NEXT EVENT
26. 3. - 23. 4. 2025
Vuk Ćosić: Stop! Border.
Time ago, Borges took Lewis Carroll's idea and wrote a short but powerful story about an empire in which cartographers were so advanced that they drew a map on a scale of one to one, i.e., the size of the whole territory. In just a few sentences, the author suggests that this doomed the empire and that only its remains and fragments of the map are visible today.
This story has become an essential metaphor for semiologists, cartographers, and philosophers of science, reflecting on the nation-state in the information society.
The recent update of the technical standard for PDF files has allowed for a theoretical maximum document size of more than 300x300 kilometers. The exhibition at the Carinarnica will premiere a one-to-one scale map of Slovenia, 160 kilometers high and 250 kilometers wide. This makes Slovenia the first country in the world to have achieved such a cartographic feat.

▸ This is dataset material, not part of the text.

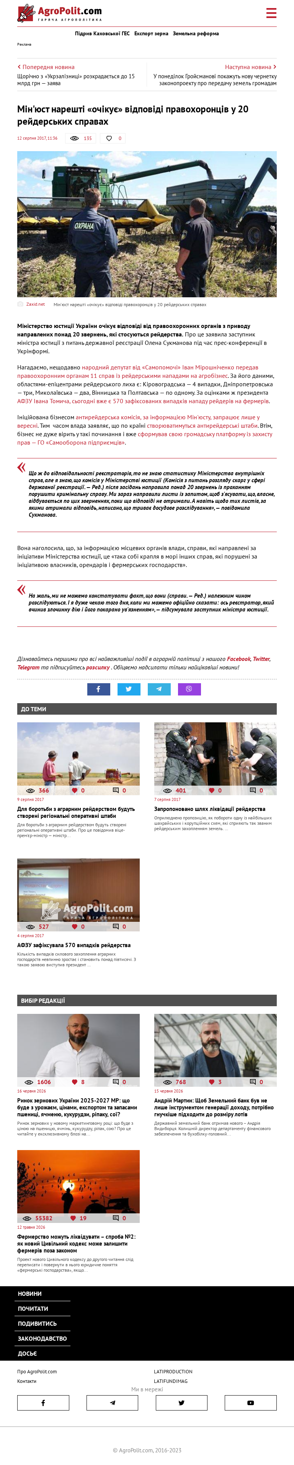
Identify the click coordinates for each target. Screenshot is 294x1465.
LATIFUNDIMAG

The 1:1 map of Slovenia focuses only on the national border. This highlights the implicit paradox of uselessness and offers different readings to different audiences.
At the Carinarnica, travelers can download the map onto their portable devices as they enter the country.
ABOUT THE AUTHOR
Vuk Ćosić is a classic of Internet art, canonized globally as one of the central protagonists of net.art, the last avant-garde of the twentieth century. He co-founded the Ljubljana-based Ljudmila Digital Media Lab and the international networks Nettime and Syndicate.
Through poetic archaeology of media, he creates projects, exhibitions, video works, books, and monuments investigating the relationship between the genesis of media technologies and art and the consequences of this relationship in society. His training as an archaeologist and his avant-garde ethos allows him to work simultaneously in a long time arc and in the fast concepts typical of critical media art.
He exhibits with remarkable frequency in leading galleries and museums, lectures at dozens of art academies and universities worldwide, and has had his work featured in hundreds of books, anthologies, encyclopedias, and museum collections.
His work is part of the curriculum of many universities and is the subject of academic articles and dissertations.